• [WORK ORDER]:
What you return must be the full listing, word for word, with no images in it.

• [PROVIDED INFORMATION]:
--- START ---
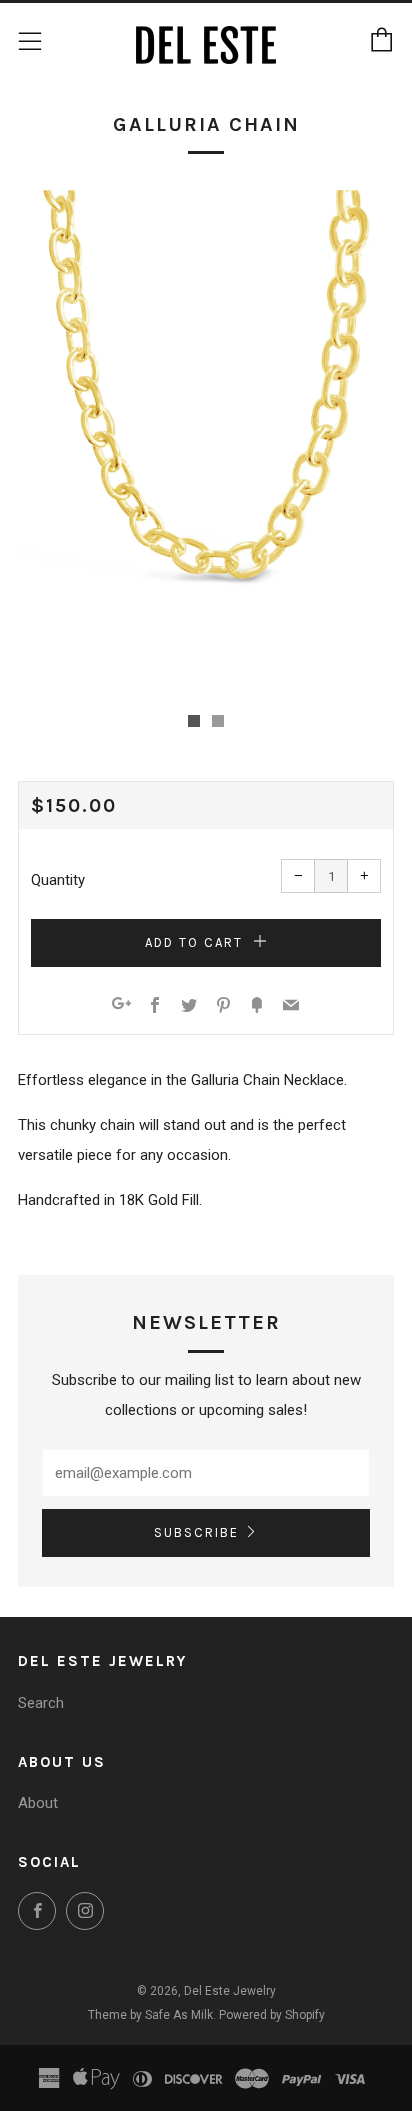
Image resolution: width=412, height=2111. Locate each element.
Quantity (58, 880)
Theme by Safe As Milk (150, 2015)
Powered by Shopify (272, 2015)
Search (41, 1703)
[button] (194, 721)
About (38, 1803)
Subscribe (196, 1532)
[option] (206, 440)
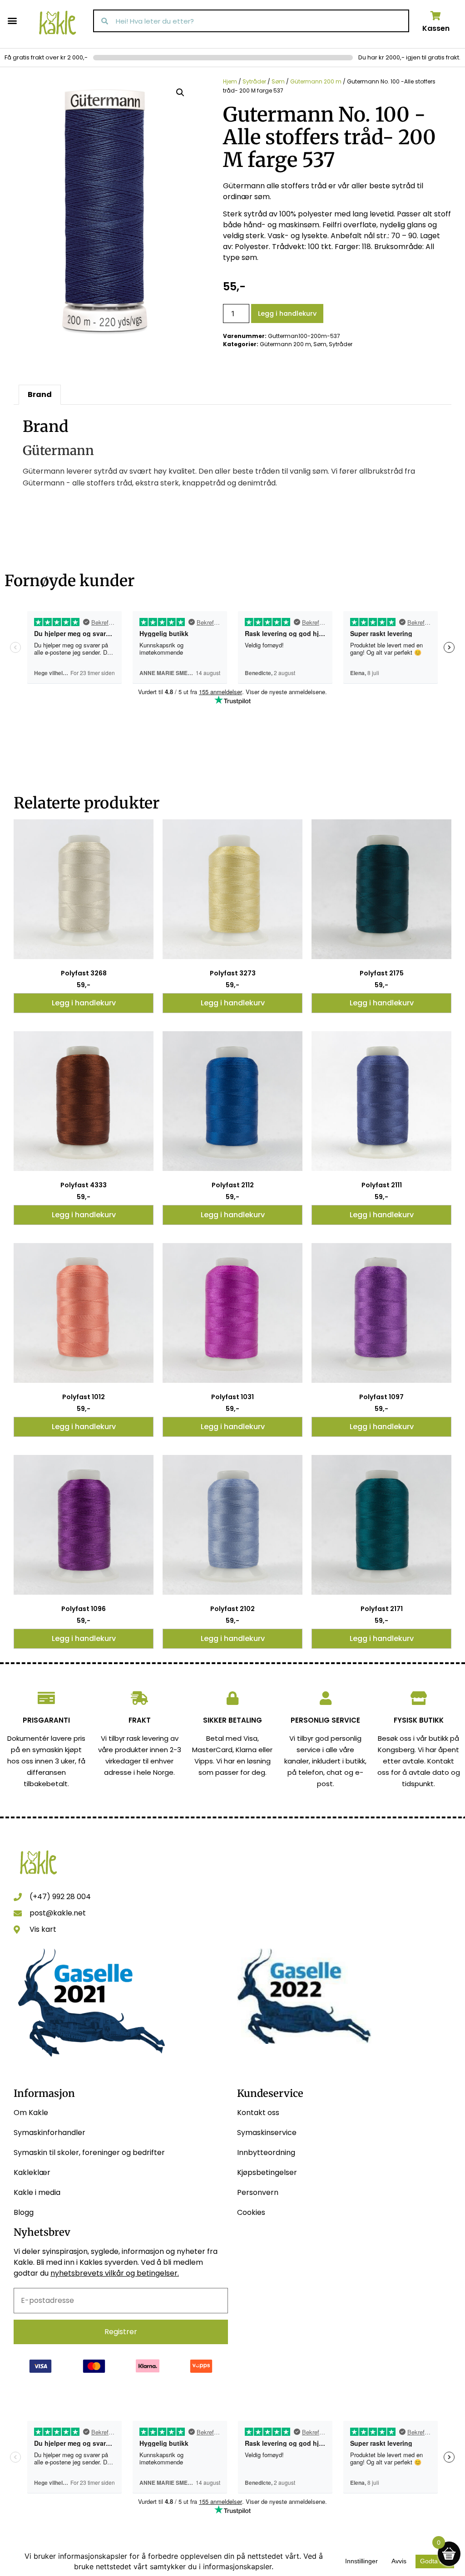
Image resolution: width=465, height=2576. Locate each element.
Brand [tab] (40, 394)
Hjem (230, 81)
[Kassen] (435, 15)
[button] (12, 20)
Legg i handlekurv (287, 313)
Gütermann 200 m (315, 81)
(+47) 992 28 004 (60, 1896)
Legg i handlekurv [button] (84, 1003)
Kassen (436, 28)
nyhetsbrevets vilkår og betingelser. (114, 2273)
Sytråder (254, 81)
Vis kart (43, 1929)
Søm (278, 81)
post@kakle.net (58, 1913)
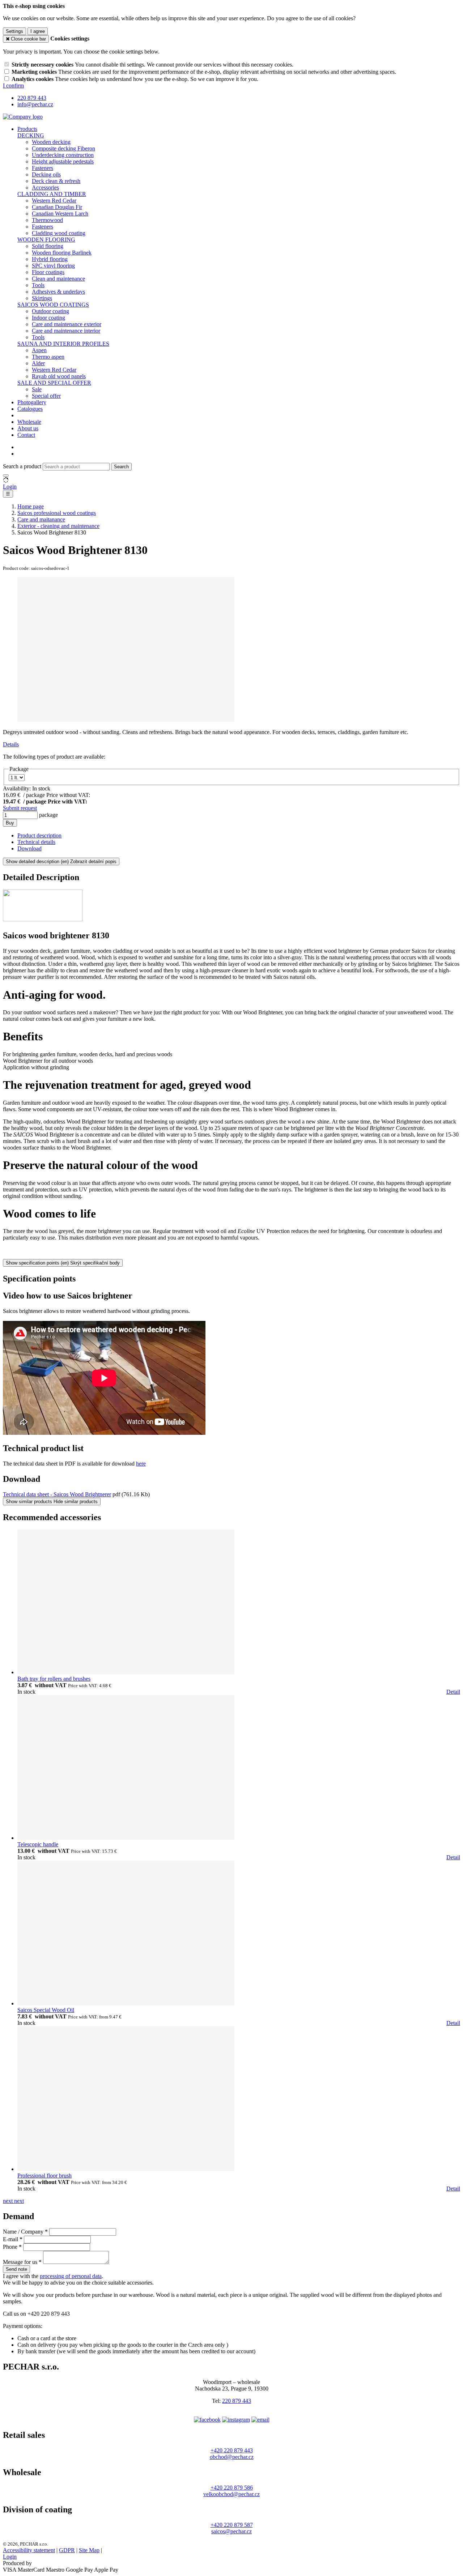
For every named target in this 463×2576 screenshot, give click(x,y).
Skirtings (42, 298)
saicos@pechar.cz (231, 2531)
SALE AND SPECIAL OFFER (54, 383)
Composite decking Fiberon (63, 148)
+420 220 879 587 (232, 2525)
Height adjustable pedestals (63, 161)
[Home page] (23, 117)
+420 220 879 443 (232, 2450)
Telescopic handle (37, 1844)
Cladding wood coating (58, 233)
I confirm (13, 85)
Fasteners (42, 168)
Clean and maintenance (58, 279)
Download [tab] (29, 848)
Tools (38, 285)
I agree (37, 31)
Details (11, 744)
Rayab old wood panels (59, 376)
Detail (453, 1692)
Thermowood (47, 220)
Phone (10, 2247)
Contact (26, 435)
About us (27, 428)
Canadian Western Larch (60, 213)
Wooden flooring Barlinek (62, 253)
--- END ---
• [TASK ANSWER]:
Image resolution: width=412, height=2111. Locate each element.
Quantity (58, 880)
Theme by Safe As Milk (150, 2015)
Powered by Shopify (272, 2015)
Search (41, 1703)
[button] (194, 721)
About (38, 1803)
Subscribe (196, 1532)
[option] (206, 440)
Image resolution: width=465, height=2576. Locate each element.
Brand [tab] (40, 394)
Hjem (230, 81)
[Kassen] (435, 15)
[button] (12, 20)
Legg i handlekurv (287, 313)
Gütermann 200 m (315, 81)
(+47) 992 28 004 (60, 1896)
Legg i handlekurv [button] (84, 1003)
Kassen (436, 28)
nyhetsbrevets vilkår og betingelser. (114, 2273)
Sytråder (254, 81)
Vis kart (43, 1929)
Søm (278, 81)
post@kakle.net (58, 1913)
For every named target in this 463×2576 screenshot, give click(x,y).
Skirtings (42, 298)
saicos@pechar.cz (231, 2531)
SALE AND SPECIAL OFFER (54, 383)
Composite decking Fiberon (63, 148)
+420 220 879 587 (232, 2525)
Height adjustable pedestals (63, 161)
[Home page] (23, 117)
+420 220 879 443 (232, 2450)
Telescopic handle (37, 1844)
Cladding wood coating (58, 233)
I confirm (13, 85)
Fasteners (42, 168)
Clean and maintenance (58, 279)
Download [tab] (29, 848)
Tools (38, 285)
I agree (37, 31)
Details (11, 744)
Rayab old wood panels (59, 376)
Detail (453, 1692)
Thermowood (47, 220)
Phone (10, 2247)
Contact (26, 435)
About us (27, 428)
Canadian Western Larch (60, 213)
Wooden flooring Barlinek (62, 253)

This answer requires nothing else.